Threat classification: external (cybercriminals, APTs, hacktivists, competitors), internal (employees, contractors), technical (malware, zero-days, misconfiguration), and accidental (configuration errors).
What is a cyber threat
A cyber threat is any event, action or entity with potential to compromise, damage or disrupt information systems, data or services. Includes: malicious actors (cybercriminals, hacktivists, APTs), attack types (malware, ransomware, phishing, DDoS), exploitable vulnerabilities, and internal threats (malicious or negligent employees). Threat classification and risk analysis is a critical CISO function to prioritise defensive investment. Threat = potential for harm; risk = threat combined with probability and impact; control = defensive measure to mitigate risk.
Why it matters
CISOs must understand the threat landscape to prioritise: if a nation-state APT targets your industry, defensive controls should focus on APT detection (EDR, hardening, threat hunting). If mass ransomware is the dominant threat, immutable backups and segmentation are priorities. Threat intelligence (collection of information about active threats) drives tactical decisions: which indicators of compromise (IoCs) to hunt for, which APT groups to monitor, which vulnerabilities are being exploited in the wild. Risk analysis structures the budget: you cannot defend everything; you prioritise critical assets against the most probable and impactful threats. Regulations demand threat analysis: ISO 27001 requires annual risk assessment; NIS2 requires understanding the threat landscape; DORA requires stress-testing against threats specific to the financial sector.
Key points
Attack chain: reconnaissance → initial access → persistence → lateral movement → privilege escalation → exfiltration. Interrupting at any point mitigates breach.
Threat intelligence: collection of information about threats (actively exploited CVEs, active APT groups, malware campaigns), shared among CISOs for collective defence.
Prioritisation: risk matrix (probability x impact) ranks threats. Limited resource = focused defence on highest-risk threats first.

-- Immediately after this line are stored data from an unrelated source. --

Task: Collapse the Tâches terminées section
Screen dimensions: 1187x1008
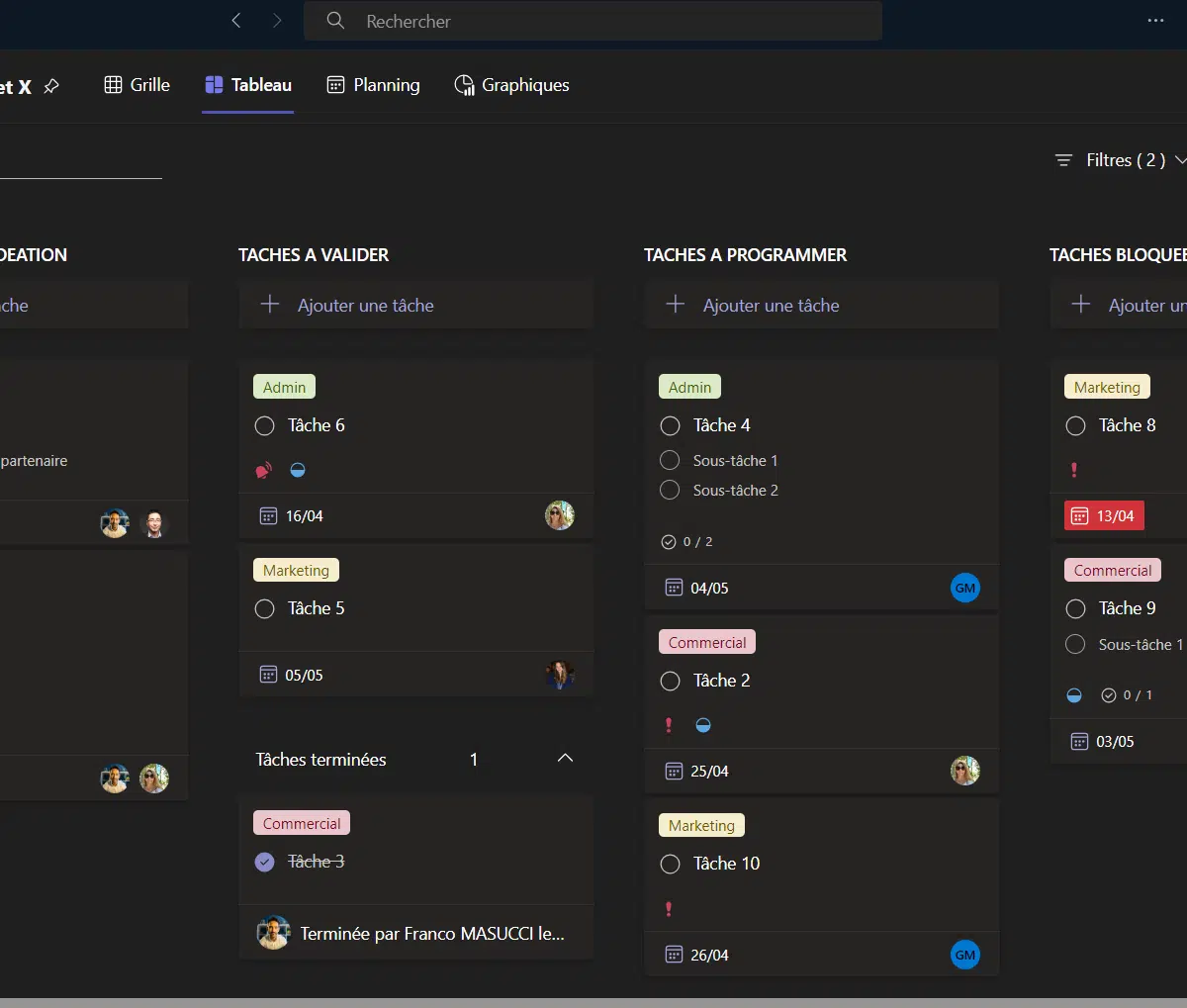Action: [565, 759]
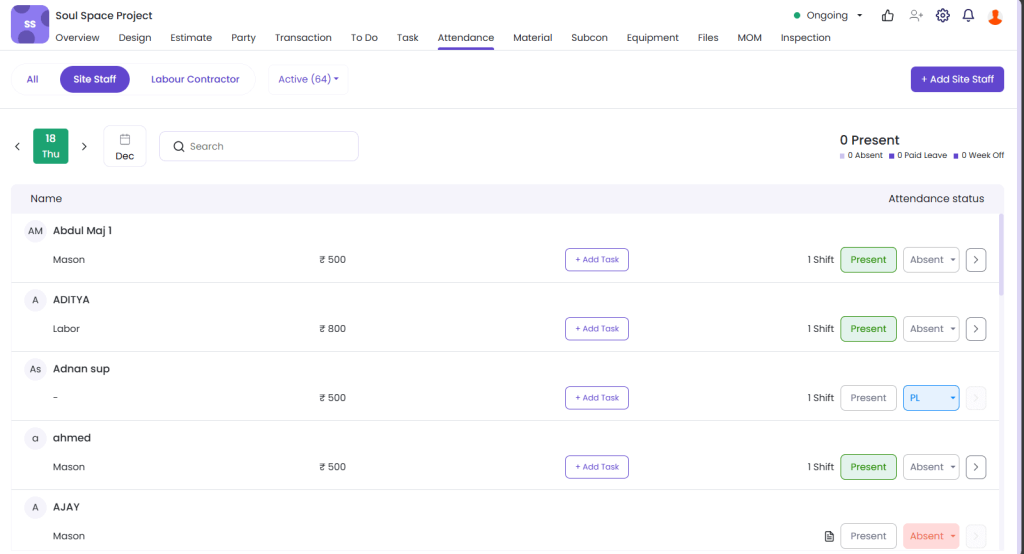
Task: Expand the Ongoing project status dropdown
Action: pyautogui.click(x=829, y=16)
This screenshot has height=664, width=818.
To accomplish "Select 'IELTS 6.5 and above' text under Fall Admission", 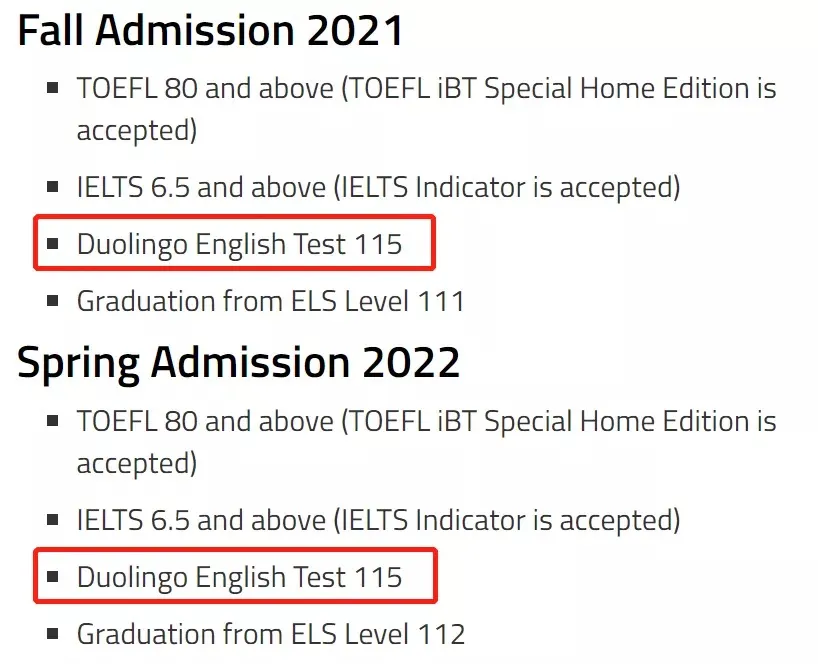I will click(x=201, y=187).
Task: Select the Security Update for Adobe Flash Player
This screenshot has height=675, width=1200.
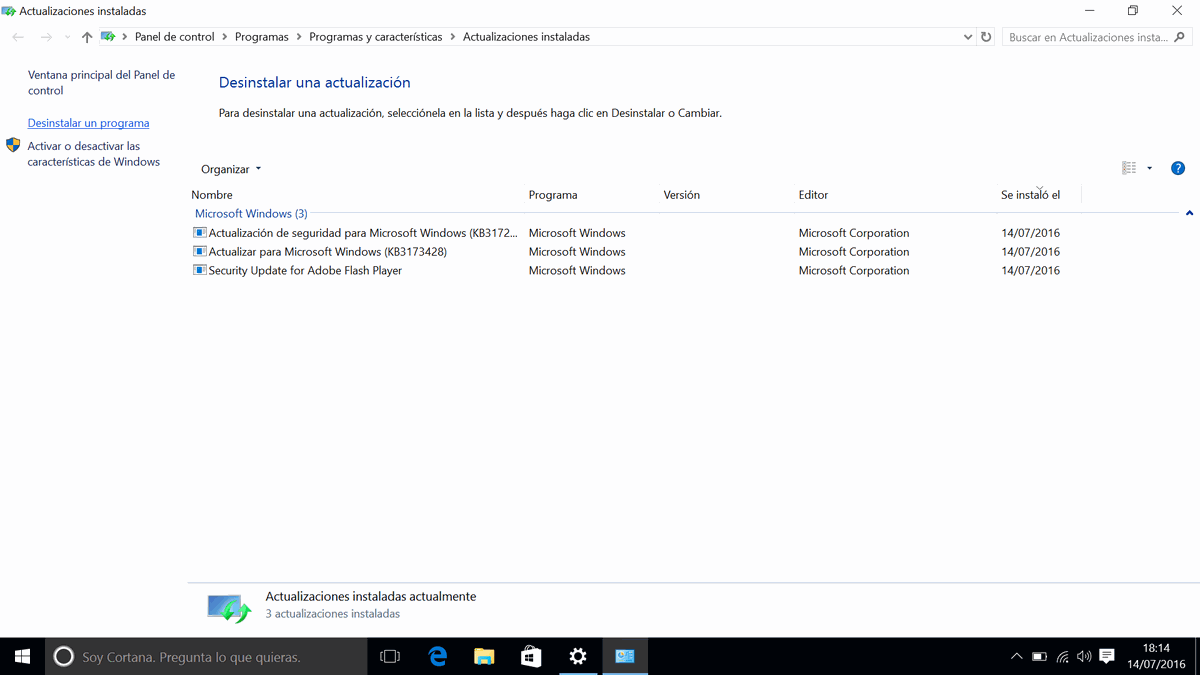Action: point(305,271)
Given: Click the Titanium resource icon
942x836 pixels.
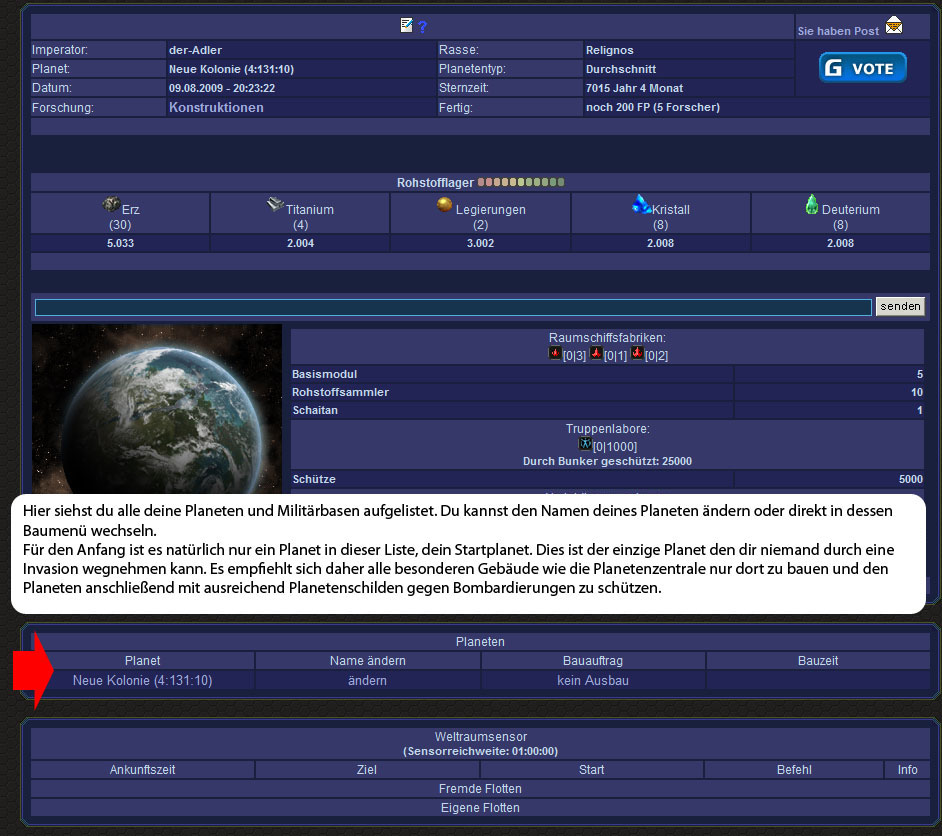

Example: threat analysis guides control prioritisation
CISO at a software company analyses the threat landscape: 1) Mass ransomware (high probability, catastrophic impact), 2) Competing APT from China (medium probability, high impact on IP), 3) Insider attacker (low probability, medium impact), 4) DDoS (high probability, low impact). Risk-based prioritisation: first, immutable backups + segmentation (ransomware defence); second, EDR + threat hunting (APT detection); third, DLP + audit (insider + DDoS mitigation). Budget of 500K EUR allocated: 300K backups/segmentation, 150K EDR/hunting, 50K DLP. Structured method ensures maximum ROI on security.
Common mistakes
- Ignoring threat intelligence and implementing generic controls. If the primary threat is ransomware, focus on backups and segmentation, not advanced firewalls.
- Assuming all threats are equal. Ranking by probability and impact prevents overspending on defence against remote threats.
- Not reviewing threat analysis annually. The threat landscape evolves (new vulnerabilities, new APT groups, new tactics). Analysis must be dynamic.
Related services
This concept may be related to services such as:
Frequently asked questions
What is the difference between threat, vulnerability and risk?
Threat = actor or event with potential to cause harm (hacker, malware, APT). Vulnerability = weakness in a system that can be exploited (open port, weak password, unpatched software). Risk = threat + vulnerability + impact. Example: APT threat + unpatched vulnerability = high risk if data is sensitive. Without vulnerability, threat cannot cause harm.
How do I access threat intelligence?
Sources: 1) Commercial (CrowdStrike, Mandiant, Recorded Future paid), 2) Open (CVE databases, MITRE ATT&CK, SecurityFocus), 3) Community (abuse.ch, VirusTotal), 4) Vendors (Microsoft Threat Intelligence, Google Safe Browsing), 5) Sector ISACs/ISAOs (shared among industry CISOs). Combination of sources provides complete visibility.
What is a risk matrix and how do I use it?
2D matrix: Y-axis = probability (low/medium/high), X-axis = impact (low/medium/high). Threats in red quadrant (high probability, high impact) are prioritised first. Threats in green (low probability, low impact) are accepted or require minimal mitigation. Security budget allocated first to red, then yellow. Annual review updates the matrix as threat landscape evolves.